* **Written request 1**
In the excerpt on the $40,000 payment cutoff, what amount did the US office of Housing and Urban Development set as San Francisco's "very low income limits" for a family of four?
* **Written request 2**
Using the excerpt on the $40,000 payment cutoff, decide whether each statement agrees with it. Answer yes or no for each and quote the words that decide it.
(a) Nancy Pelosi questioned the $40,000 figure at a July 9 press conference.
(b) The open letter from economists was published on June 16.
(c) Ben Bernanke is the current chair of the Federal Reserve.
* **Written request 3**
List every distinct dollar amount mentioned in the excerpt on the $40,000 payment cutoff.
Start Excerpt to read
Nancy Pelosi, the House speaker and a California Democrat, questioned that figure. “I don’t know where the $40,000 came from,” she said during a July 9 press conference. “I think families making over $40,000 probably need assistance, depending on their situation.”


Not everyone will qualify for a payment under the current proposal.

Sarah Tew/CNET

In San Francisco, for example, the US office of Housing and Urban Development defined “very low income limits” at $60,900 for a single earner and $87,000 for a family of four, based on 50% of the metro area’s median income in 2020. That would be well above any $40,000 cutoff.

It’s been speculated that the $40,000 figure McConnell cited came from an open letter published June 16 from over 150 economists, led by Ben Bernanke, the former chair of the Federal Reserve, which stated that “among people who were working in February, almost 40% (PDF) of those in households making less than $40,000 a year had lost a job in March.”
End Excerpt to read
Start Records provided
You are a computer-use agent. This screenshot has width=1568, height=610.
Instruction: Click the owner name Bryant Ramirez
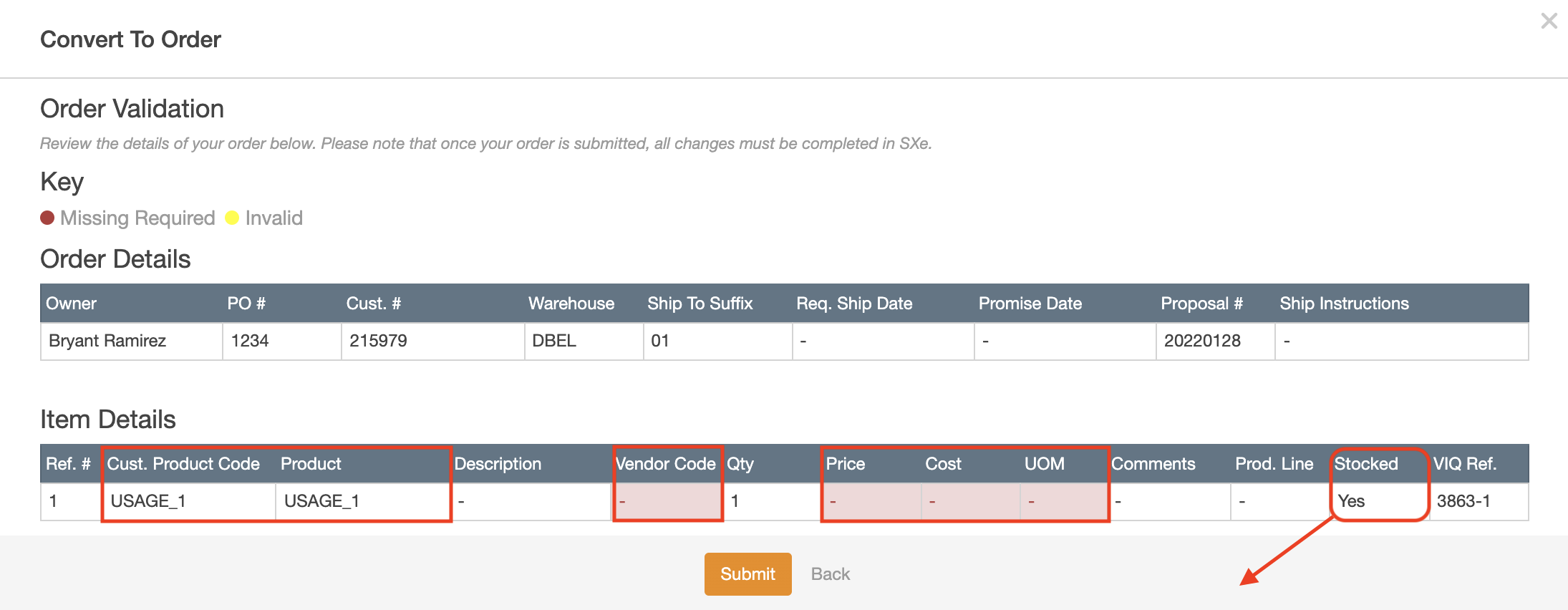[107, 341]
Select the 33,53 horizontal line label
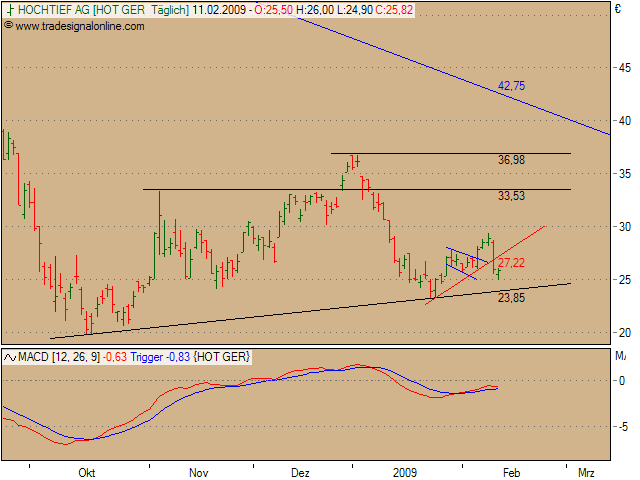Screen dimensions: 640x480 (511, 196)
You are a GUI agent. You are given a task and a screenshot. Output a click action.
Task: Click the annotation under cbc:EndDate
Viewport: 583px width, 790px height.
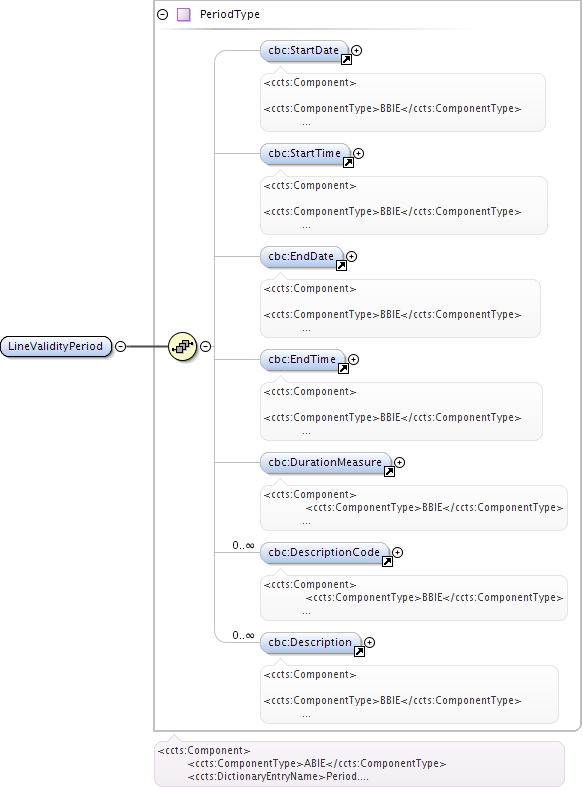(401, 308)
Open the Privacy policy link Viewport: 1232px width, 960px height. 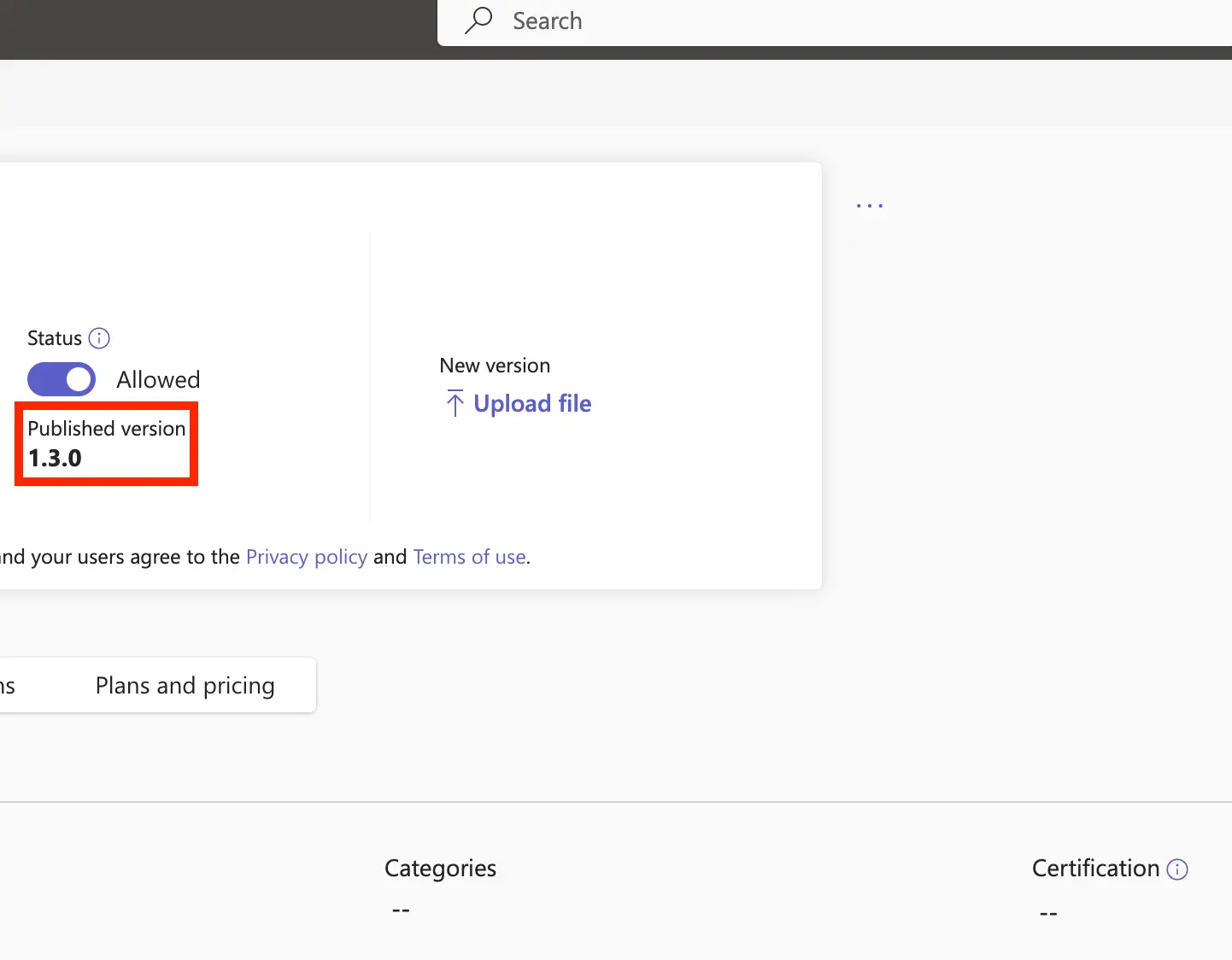click(306, 556)
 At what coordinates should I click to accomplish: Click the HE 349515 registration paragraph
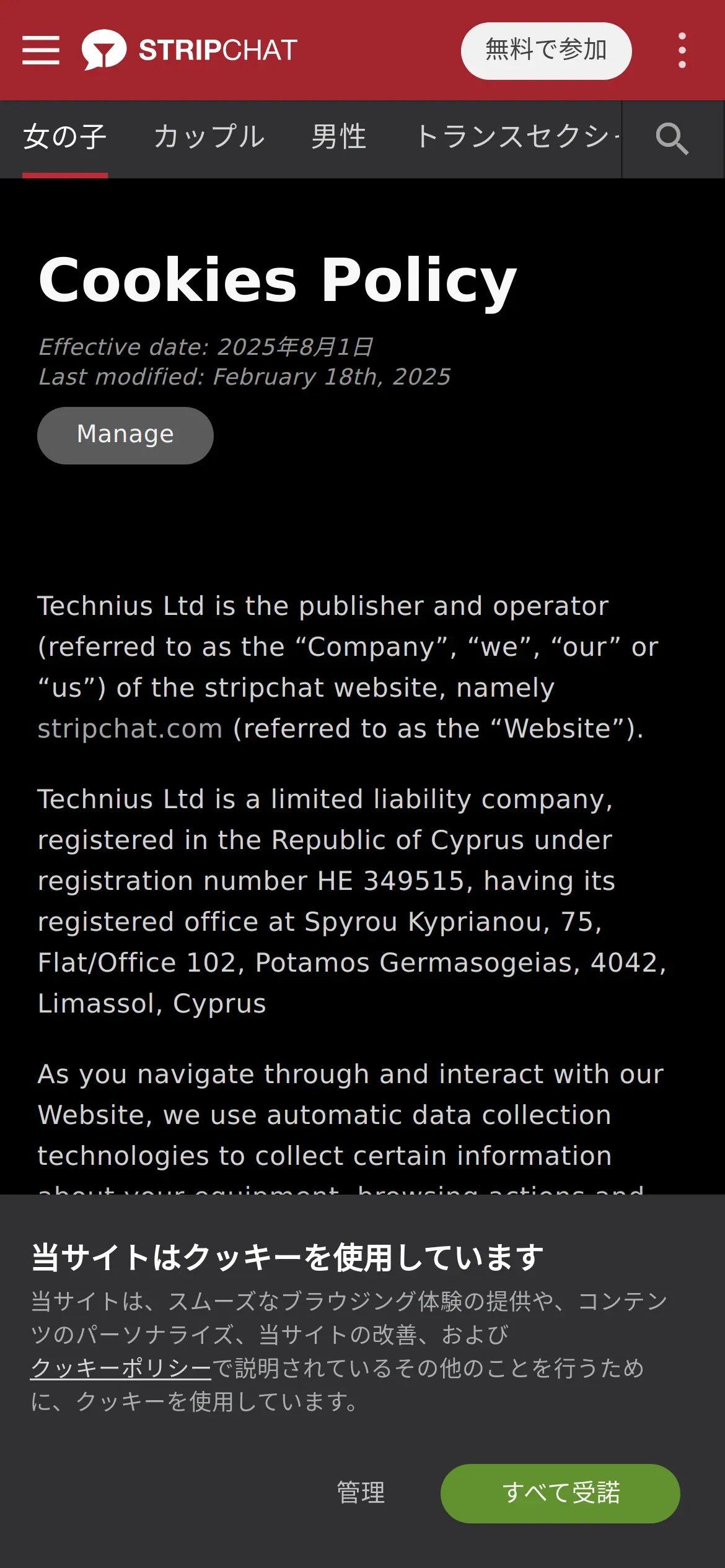(x=352, y=901)
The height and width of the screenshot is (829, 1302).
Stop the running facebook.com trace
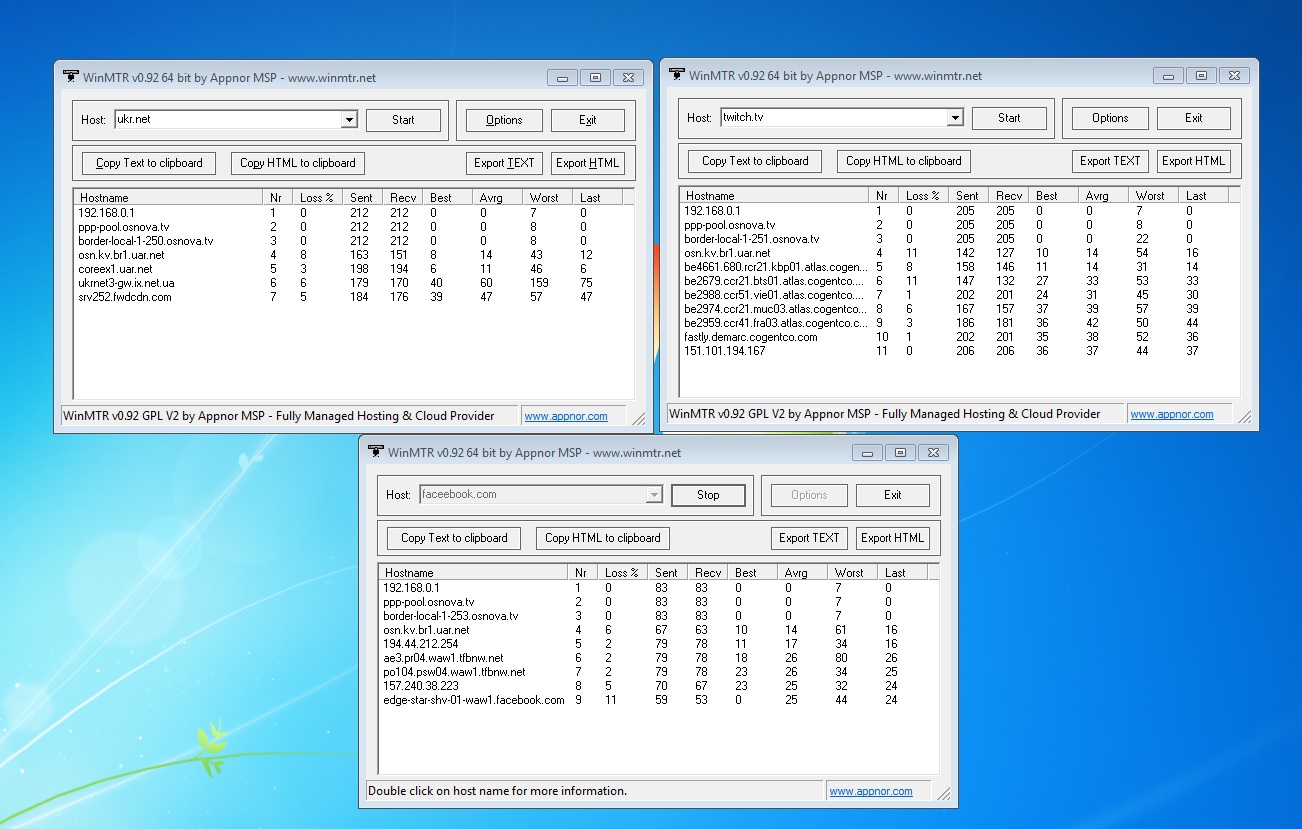coord(708,495)

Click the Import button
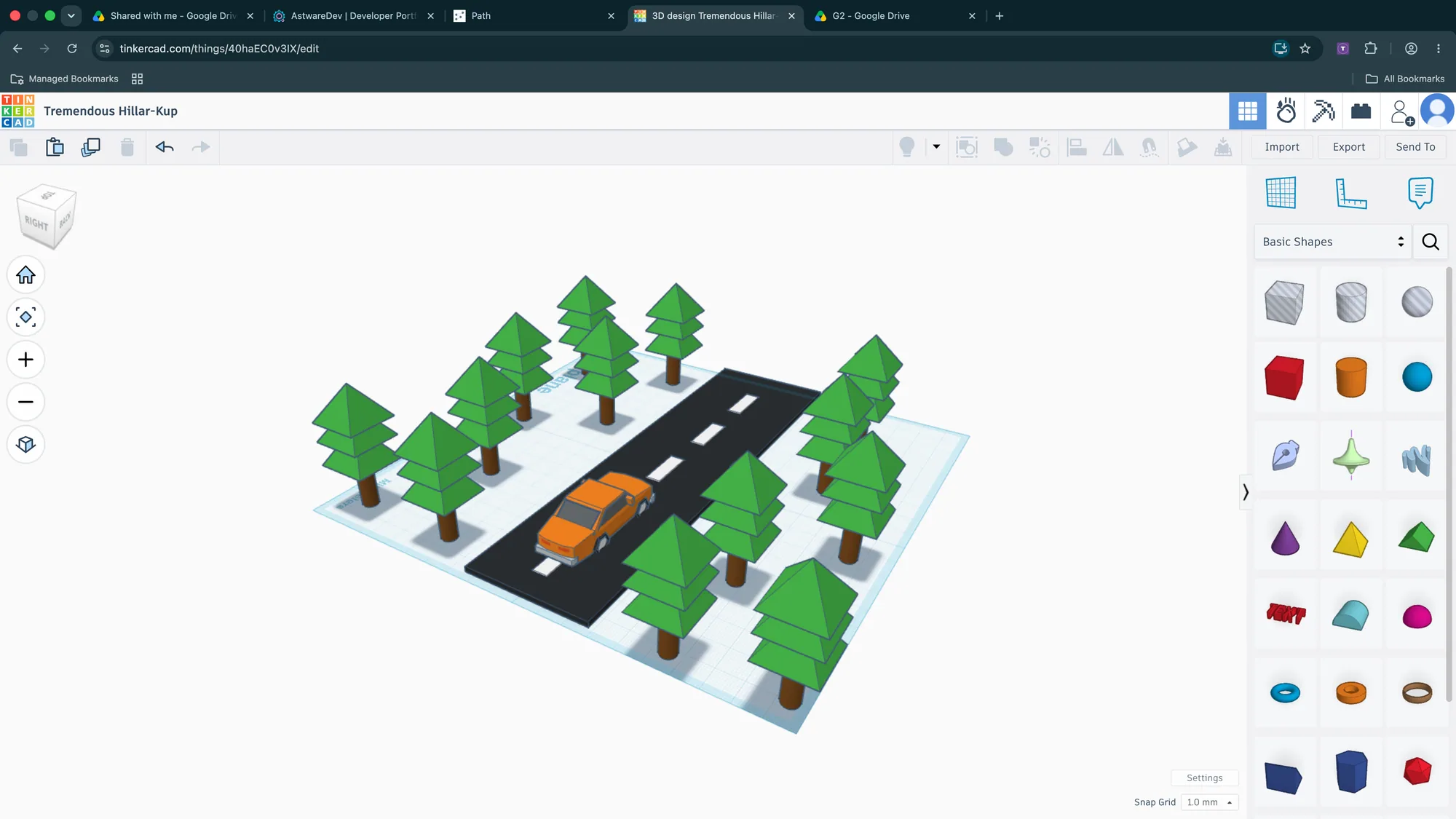(1282, 147)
End Records provided
* **Full output 1**
$87,000

* **Full output 2**
(a) Yes: "she said during a July 9 press conference"
(b) Yes: "an open letter published June 16 from over 150 economists"
(c) No: "the former chair of the Federal Reserve"

* **Full output 3**
$40,000; $60,900; $87,000